Supplied data:
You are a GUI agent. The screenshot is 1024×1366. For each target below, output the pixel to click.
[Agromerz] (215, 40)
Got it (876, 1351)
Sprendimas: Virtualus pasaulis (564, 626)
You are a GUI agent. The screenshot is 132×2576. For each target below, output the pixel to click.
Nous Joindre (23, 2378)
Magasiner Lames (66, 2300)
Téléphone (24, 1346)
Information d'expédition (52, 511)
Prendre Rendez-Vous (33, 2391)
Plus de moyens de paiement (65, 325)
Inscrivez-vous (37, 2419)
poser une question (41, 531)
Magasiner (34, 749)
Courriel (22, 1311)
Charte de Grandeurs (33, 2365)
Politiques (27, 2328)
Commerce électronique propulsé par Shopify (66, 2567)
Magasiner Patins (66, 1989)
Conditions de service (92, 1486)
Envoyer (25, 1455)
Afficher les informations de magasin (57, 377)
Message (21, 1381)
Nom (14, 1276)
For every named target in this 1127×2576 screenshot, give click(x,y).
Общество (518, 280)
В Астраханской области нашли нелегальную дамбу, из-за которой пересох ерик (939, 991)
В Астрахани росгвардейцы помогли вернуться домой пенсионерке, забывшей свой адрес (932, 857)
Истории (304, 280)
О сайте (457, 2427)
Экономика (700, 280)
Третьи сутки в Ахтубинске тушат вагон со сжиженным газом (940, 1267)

How to complete this task: For the material above, the answer must be only the number of lines holding the word "agent".

Expected answer: 2